Knotted surfaces in 4-manifolds

TL;DR

This paper extends results on knotted surfaces in 4-manifolds using Heegaard Floer theory, providing new invariants and formulas for understanding the smooth and topological distinctions of embedded surfaces.

Contribution

It introduces an analogue of the Fintushel-Stern knot surgery formula for Ozsvath-Szabo invariants and computes twisted Heegaard Floer homology for certain circle bundles.

Findings

Infinite smoothly distinct surfaces with the same topological type are constructed.

New formulas relate Ozsvath-Szabo invariants to knot surgery and logarithmic transformations.

Calculation of Heegaard Floer homology for circle bundles over Riemann surfaces.

Abstract

Fintushel and Stern have proved that if S \subset X is a symplectic surface in a symplectic 4-manifold such that S has simply-connected complement and nonnegative self-intersection, then there are infinitely many topologically equivalent but smoothly distinct embedded surfaces homologous to S. Here we extend this result to include symplectic surfaces whose self-intersection is bounded below by 2-2g, where g is the genus of S. We make use of tools from Heegaard Floer theory, and include several results that may be of independent interest.

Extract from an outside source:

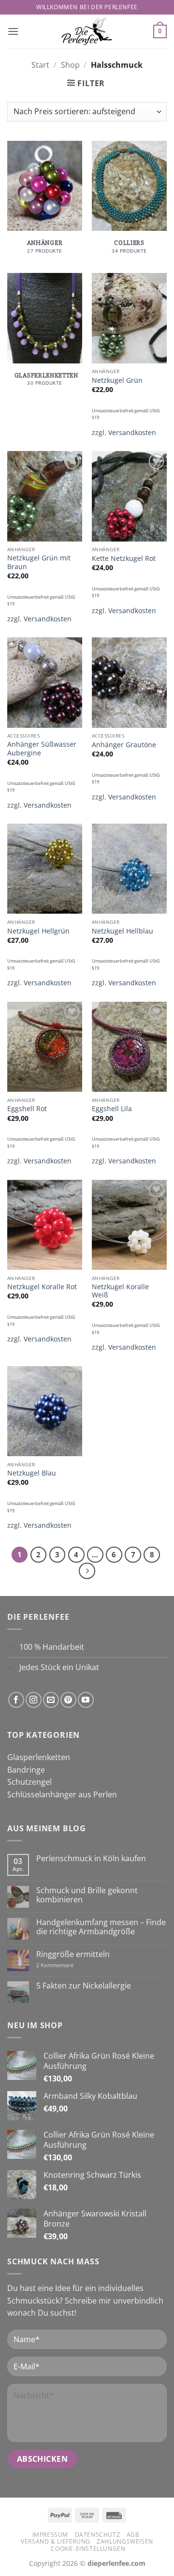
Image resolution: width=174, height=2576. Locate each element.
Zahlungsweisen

Specifically we give an analogue for Ozsvath-Szabo invariants of the Fintushel-Stern knot surgery formula for Seiberg-Witten invariants, both for closed 4-manifolds and manifolds with boundary. This is based on a formula for the Ozsvath-Szabo invariants of the result of a logarithmic transformation, analogous to one obtained by Morgan-Mrowka-Szab\'o for Seiberg-Witten invariants, and the results on Ozsvath-Szabo invariants of fiber sums due to the author and Jabuka. In addition, we give a calculation of the twisted Heegaard Floer homology of circle bundles of "large" degree over Riemann surfaces.